DESDE EL "OTRO LADO"

("En Navidad usamos el nombre de Dios en vano")

            Curiosamente, el "otro lado" es el de los pobres. Y eso que, como dice Víctor, "Cristo nació en un pesebre, era pobre". Por ello, creo que lo mejor es colaborar para que las opiniones de al menos algunos de éstos, a los que tantas veces hundimos aún más en la miseria, se hagan hueco en nuestras reflexiones de estos días:

            "Yo las últimas tres Navidades -nos cuenta Enrique- las he pasado en la calle. Son muy duras: viendo a otra gente que puede disfrutar, que se divierte... Durmiendo en el parque Bruil de Zaragoza con un saco de dormir, una manta y cartones. Bastante mal. Y si hace frío, pues bastante peor todavía. Además, siempre hay alguno que te roba, mientras que a algunos les das lástima, aunque la mayor parte pasan de tí o te menosprecian. El asunto de la comida mal, aunque en esos días la comida siempre es algo mejor si vas a los comedores sociales. Te acuerdas mucho de tu familia. Del sentimiento religioso sólo te acuerdas cuando vas el día de Navidad a pedir a la puerta de la iglesia, que por cierto esos días siempre se porta la gente un poco mejor y siempre cae algo más, algo de comida, de turrones. Pero es muy duro."

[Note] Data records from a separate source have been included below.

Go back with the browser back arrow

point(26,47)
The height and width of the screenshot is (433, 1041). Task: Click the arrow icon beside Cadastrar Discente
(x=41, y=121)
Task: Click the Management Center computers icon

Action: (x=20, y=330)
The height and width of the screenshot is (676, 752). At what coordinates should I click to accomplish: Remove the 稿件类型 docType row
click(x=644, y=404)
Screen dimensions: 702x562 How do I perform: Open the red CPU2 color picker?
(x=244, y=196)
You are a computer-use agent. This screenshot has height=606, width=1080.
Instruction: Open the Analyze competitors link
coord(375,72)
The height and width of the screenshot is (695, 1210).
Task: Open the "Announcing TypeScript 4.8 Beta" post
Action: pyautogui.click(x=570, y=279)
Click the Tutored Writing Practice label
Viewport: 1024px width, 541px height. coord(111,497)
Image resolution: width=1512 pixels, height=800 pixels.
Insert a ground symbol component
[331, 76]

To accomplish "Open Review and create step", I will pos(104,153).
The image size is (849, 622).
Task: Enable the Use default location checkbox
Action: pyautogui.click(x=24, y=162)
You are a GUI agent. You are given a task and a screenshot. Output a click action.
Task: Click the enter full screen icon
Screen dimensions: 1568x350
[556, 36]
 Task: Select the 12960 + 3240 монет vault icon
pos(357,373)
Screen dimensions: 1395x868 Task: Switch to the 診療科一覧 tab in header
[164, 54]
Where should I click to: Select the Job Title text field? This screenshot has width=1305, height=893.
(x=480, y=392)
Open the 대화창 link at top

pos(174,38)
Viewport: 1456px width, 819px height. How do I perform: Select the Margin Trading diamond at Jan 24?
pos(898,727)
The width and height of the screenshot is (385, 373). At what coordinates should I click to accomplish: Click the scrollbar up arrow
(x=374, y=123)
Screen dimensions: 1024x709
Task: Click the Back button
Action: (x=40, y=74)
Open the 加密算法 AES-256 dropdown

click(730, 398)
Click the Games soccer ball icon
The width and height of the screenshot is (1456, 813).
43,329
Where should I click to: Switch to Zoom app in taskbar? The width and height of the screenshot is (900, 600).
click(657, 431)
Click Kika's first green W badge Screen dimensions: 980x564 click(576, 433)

            "Yo siento añoranza -afirma Vicente-. Llega la Navidad y no puedes ocultar tus sentimientos: a mí me gustaría estar con la familia pero no voy por no molestarles; les llamo por teléfono, les deseo felicidad. Yo he vivido la Navidad de muchas formas, pero en los últimos años las he vivido por teléfono. "¿Estás bien? Yo también", y el año que viene nos volveremos a llamar. Algo frío pero así se vive. Desde hace diez años en que estoy separado, a la familia la tengo por teléfono."

            "Me parecen unas fiestas muy tristes -opina Juan-. El nacimiento de Cristo se debía celebrar para todo el mundo, no solamente para los que pueden comprar turrones y alimentos y tal. Los cristianos debemos ser más solidarios. Para Navidades lo que no podemos hacer es ponernos una careta y olvidarnos de los pobres el resto del año. Se están paganizando las Navidades, se está usando el nombre de Dios en vano, estamos poniendo buena cara al prójimo una vez al año y el resto lo miramos con mala cara simplemente por el hecho de que es pobre. Y eso es muy triste. Somos gente como todo el mundo, con virtudes y defectos, y estamos capacitados para desarrollar una función en la sociedad. Que las Navidades, que el nacimiento de Cristo, sirvan para un mensaje de esperanza."

            "Yo una Navidad -interviene Manuel- la pasé en un albergue de emergencia de Madrid, porque había nevado y no se podía estar en la calle. Ya puedes contar: nos metieron en una nave industrial enorme y casi hubiera preferido pasarla en la calle o en la estación de autobuses. Lo que más me fastidia es la falta de fe en esas fechas. Ya no se viven como cuando yo era pequeño. Se están comercializando mucho. Y nosotros mismos, cuando mejora nuestra situación, nos olvidamos de las personas que están en la calle, habiendo estado nosotros en ella."

            "También entre algunos pobres -matiza Antonio- hay un negocio creado: cuando llegan las Navidades aparecen todos los pobres de todos los sitios y hay algunos que se sacan de 150 a 300 € por el hecho de estar en la puerta de una iglesia, aunque no sean auténticos necesitados. Esas personas a quien perjudican es a quien realmente necesita ayuda. Conozco gente que en Navidades pone el cazo y se llena los bolsillos. Y es que la caridad no es dar limosnas. El mensaje de Cristo no es ése, sino amar a tu prójimo como a tí mismo. La verdad es que pobres de solemnidad que no piden en las iglesias hay muchos: abuelos que viven en cuartos pisos sin ascensor con 300 € de paga, gente que malvive en chabolas o realquilada en plan hacinamiento, parados de larga duración, etc."

            Cristianas Navidades os deseamos desde la Granja de Transeúntes del zaragozano barrio de Movera.